Calvin Klein Names a New Designer and Plans a Runway Return


Calvin Klein, a brand that recently made waves with an ad campaign featuring the actor Jeremy Allen White in nothing but his underwear, is getting a little more buttoned up. On Thursday, it announced it would restart its high-end Collection business under a new creative director, Veronica Leoni, along with a return to the runway — and, perhaps, to its former position as a tentpole of New York Fashion Week.

Ms. Leoni will be the first named designer Calvin Klein has had in five years and the first woman to lead the house. She is one of the few women to be appointed to the top of the creative side of a major brand in the last year, when most of the big jobs have been given to white men.

Her appointment reflects the fact that jeans and influencers may not, actually, be enough to sustain a global name even in the era of social media — that an actual design point of view may be necessary.

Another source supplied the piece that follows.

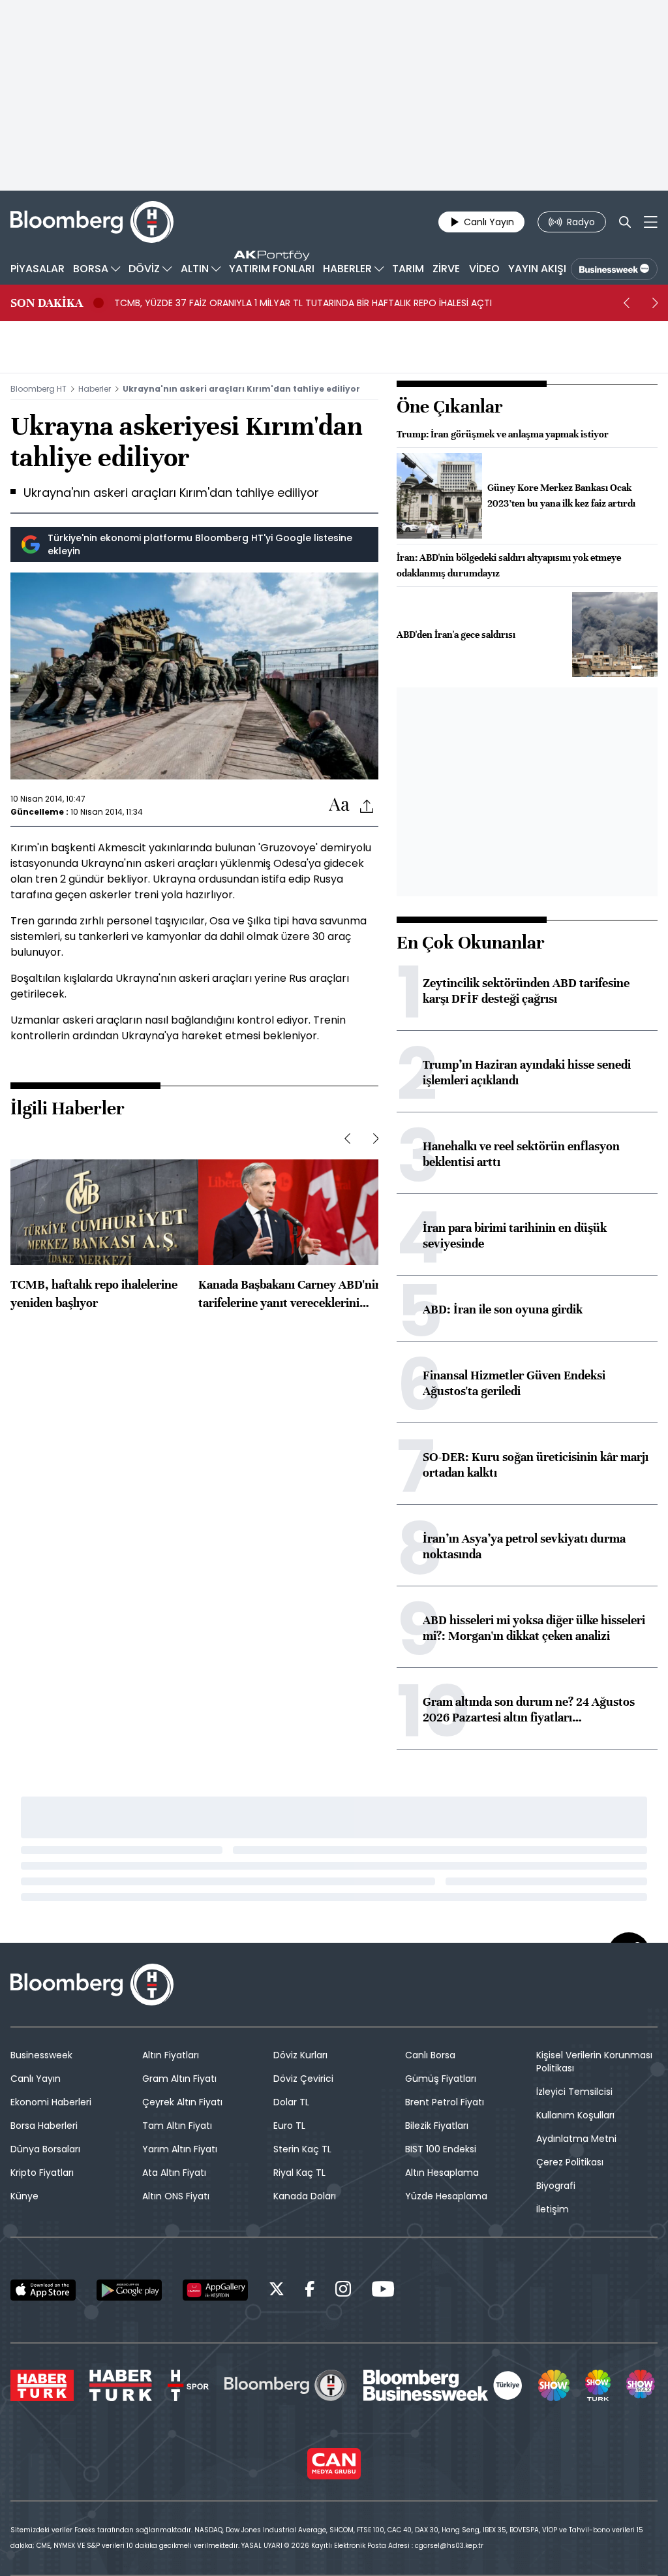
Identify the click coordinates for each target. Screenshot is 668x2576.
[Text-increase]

It is also a sign of the current upheaval in the fashion world, which has had a rash of designer appointments and reshuffling at brands like Valentino, Alexander McQueen and Moschino as the luxury business is increasingly challenged by the macro political and economic environment. Calvin Klein reported 2023 revenues of $3.9 billion, a growth of only 3 percent.

“We see this as an exciting opportunity to celebrate Calvin Klein’s return to its full expression as a fashion brand,” said Eva Serrano, the global brand president of Calvin Klein. “The market and the industry have changed, and the consumer is more eclectic. We wanted to respond to this cultural shift in a modern way.”

At Calvin Klein, Ms. Leoni, 41 and Italian, will be responsible for men’s and women’s apparel, underwear and accessories, and her top-line collection will inform the broader business and its presence on the red carpet, where aside from dressing Brittney Griner and her wife, Cherelle Griner, for the 2023 Met Gala, it has been largely absent. Just as it has been absent from the New York Fashion Week runway since 2018, when the last creative director, Raf Simons, was abruptly fired after less than two years.

Hired to jump-start Calvin, which had never regained the aesthetic influence it had under its founder after its sale to PVH in 2002, Mr. Simons infused the brand with an urgent, dystopian view of Americana that enthralled the fashion world but shocked the consumer base — and sent the Calvin management team into a long period of retrenchment.

Though largely unknown outside the fashion world, Ms. Leoni brings to Calvin a sensibility of twisted romantic minimalism born of stints at Jil Sander, Celine under Phoebe Philo and the Row. In 2020 she started her own label, Quira, which was named for her grandmother and made her a finalist for the 2023 LVMH prize, the most lucrative young designer prize in fashion. It also made her a name often whispered when a job opening arose.

Her most recent collection, shown during Paris Fashion Week in March, featured a cast of different characters in carefully calibrated oversize tailoring punctuated with the occasional draped chiffon gown. Ms. Leoni will continue to design Quira and will split her time between Rome and New York.

“For decades, Calvin Klein interpreted the bold idea of self-expression,” Ms. Leoni said in a statement. “I am willing to empower it.”

What exactly that means will be unveiled when her first collection, for fall 2025, is shown early next year. It will be one of the most anticipated debuts of New York Fashion Week, which has lost many of its once storied brands, leaving it ripe for a defining new figure. (Ralph Lauren now shows mostly off schedule; Oscar de la Renta no longer shows at all. Thom Browne splits his time between New York and Paris; and Donna Karan has been sold off and reinvented as a contemporary line.)

Ms. Leoni’s appointment is not the end of the designer reshuffle. In Paris, the top job at Givenchy remains open, and rumors are very strong that Hedi Slimane is planning to leave his post at Celine. The game of fashion musical chairs, which in part determines what we all want to wear next, which in turn crystallizes a decade, is just heating up.